"LISTEN, if you're Eric Clapton, how come your Mum brought you on the bus?"
The small boy checks under his fingernail to see if he's retrieved the sticky long bit he's been after, and pushes the cap back on his head. "It wasn't a bus, it was an' individually negotiable fare participant tour personnel transporter."
"It was a bus."
"And it wasn't my mum."
This catches the manager of the Great Loughton Palais momentarily off-guard. It has after all been a hard day, with a harder evening to come. "So I suppose strange women often get you to spit in their handkerchiefs so they can wipe Milky Ways off your chin?"
"That was the artist/agent liaison manager, and it was a Whoppa which," here Eric delivers the low sigh especially reserved for adults obviously lacking in the most basic elements of education, "'distills the tropical sun into a chocolate delight of hazelnuts, raisins and... er... thing, biscuit stuff, y'know'."
"I wouldn't care if she was pulling a fruit cake out of your nose, in 15 minutes I'm going to have 2,000 people in here expecting to see Eric Clapton and I very much suspect they will not be satisfied with a 12 year old schoolboy..."
"12 and a half..."
"12 and a half year old schoolboy showing his satchel burns for a winegum."

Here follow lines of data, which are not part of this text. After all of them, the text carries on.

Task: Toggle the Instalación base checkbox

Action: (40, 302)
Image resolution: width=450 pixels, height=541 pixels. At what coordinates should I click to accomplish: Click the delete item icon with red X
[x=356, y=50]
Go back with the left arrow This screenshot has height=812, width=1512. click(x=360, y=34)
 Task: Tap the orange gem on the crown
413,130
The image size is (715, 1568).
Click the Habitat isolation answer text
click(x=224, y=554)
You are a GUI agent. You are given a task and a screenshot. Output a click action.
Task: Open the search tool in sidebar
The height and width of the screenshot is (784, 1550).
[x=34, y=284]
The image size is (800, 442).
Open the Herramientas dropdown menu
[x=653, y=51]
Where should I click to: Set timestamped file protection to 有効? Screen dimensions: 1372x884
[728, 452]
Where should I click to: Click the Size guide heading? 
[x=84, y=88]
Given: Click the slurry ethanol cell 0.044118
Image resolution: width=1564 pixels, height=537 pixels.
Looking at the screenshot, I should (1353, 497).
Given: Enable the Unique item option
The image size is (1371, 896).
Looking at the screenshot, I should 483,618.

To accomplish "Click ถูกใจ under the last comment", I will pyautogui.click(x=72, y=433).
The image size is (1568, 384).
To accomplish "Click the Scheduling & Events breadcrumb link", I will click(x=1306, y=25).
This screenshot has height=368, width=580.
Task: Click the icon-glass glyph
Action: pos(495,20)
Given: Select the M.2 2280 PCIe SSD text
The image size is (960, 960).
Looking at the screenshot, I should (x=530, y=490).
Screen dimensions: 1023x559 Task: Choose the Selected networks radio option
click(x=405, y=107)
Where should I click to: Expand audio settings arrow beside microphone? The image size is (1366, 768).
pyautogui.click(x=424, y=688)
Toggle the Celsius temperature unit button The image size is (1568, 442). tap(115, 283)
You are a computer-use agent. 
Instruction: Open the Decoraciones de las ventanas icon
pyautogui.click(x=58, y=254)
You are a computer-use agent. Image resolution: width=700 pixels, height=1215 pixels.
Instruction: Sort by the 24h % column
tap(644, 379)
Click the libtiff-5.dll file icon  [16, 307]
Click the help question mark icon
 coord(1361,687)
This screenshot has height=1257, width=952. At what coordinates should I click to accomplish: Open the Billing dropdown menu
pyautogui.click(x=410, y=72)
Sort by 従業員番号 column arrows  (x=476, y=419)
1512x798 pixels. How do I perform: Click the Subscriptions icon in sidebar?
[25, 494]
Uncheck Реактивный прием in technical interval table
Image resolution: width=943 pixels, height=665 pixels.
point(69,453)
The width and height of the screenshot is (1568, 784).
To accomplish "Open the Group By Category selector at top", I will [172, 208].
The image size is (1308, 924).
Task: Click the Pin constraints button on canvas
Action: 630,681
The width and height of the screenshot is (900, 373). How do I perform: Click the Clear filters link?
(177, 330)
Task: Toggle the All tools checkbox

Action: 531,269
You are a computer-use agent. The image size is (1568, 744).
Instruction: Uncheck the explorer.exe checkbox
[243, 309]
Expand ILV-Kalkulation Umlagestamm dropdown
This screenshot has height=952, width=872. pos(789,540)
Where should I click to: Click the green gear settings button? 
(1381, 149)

"You'll want my birth certificate then?"
"I am," growled the manager speaking with the voice of an ulcer, "prepared to accept your claim of 12 and a half if you accept that as the approximate number of minutes I expect to live once I've opened the doors."
"No, you'll need it for the name. My artist/agent liaison manager says 'always show them the certificate when the sweat starts running into their ears'. Here look."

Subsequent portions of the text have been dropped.